Give back every record exactly, with its pictures left out.

[Collected data entries]
+===+

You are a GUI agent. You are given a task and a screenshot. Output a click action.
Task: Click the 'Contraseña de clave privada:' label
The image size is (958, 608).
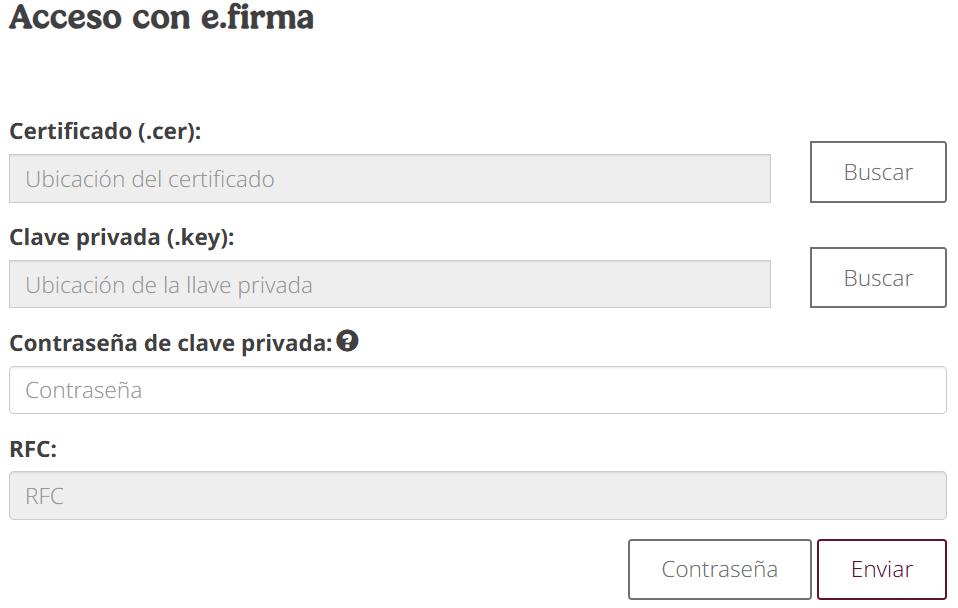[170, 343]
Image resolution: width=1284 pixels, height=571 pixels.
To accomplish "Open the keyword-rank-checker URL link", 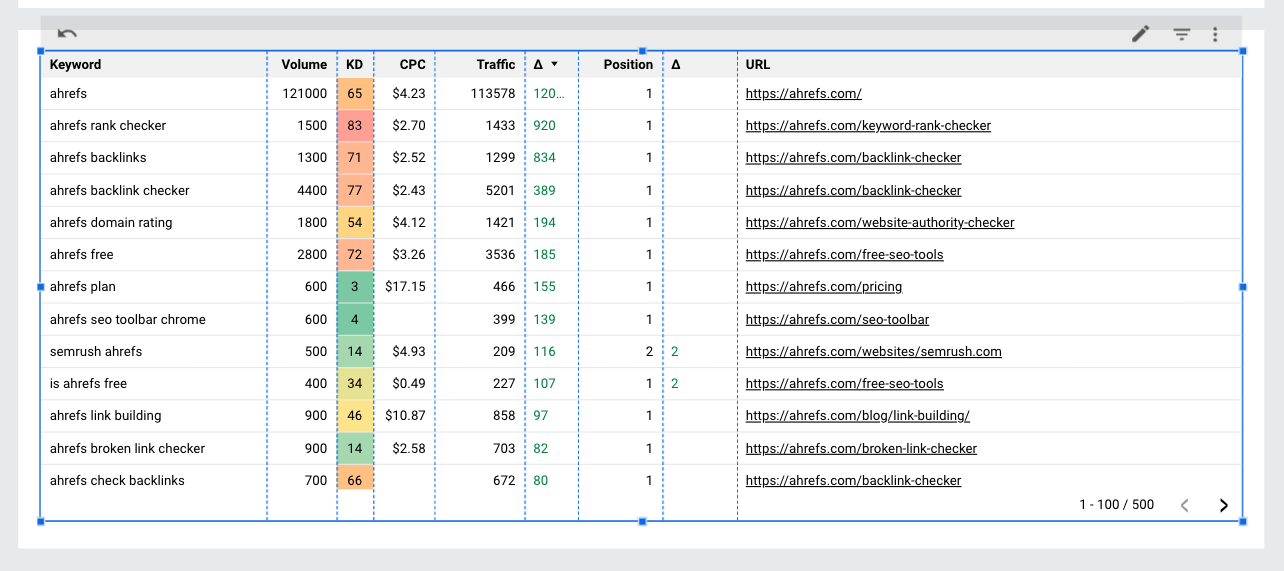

+===+

EXERCISE RESULT:
You are a GUI agent. You are given a task and a screenshot. Output a click action.
Task: Click the 'Contraseña de clave privada:' label
The image size is (958, 608).
[170, 343]
Image resolution: width=1284 pixels, height=571 pixels.
To accomplish "Open the keyword-rank-checker URL link", 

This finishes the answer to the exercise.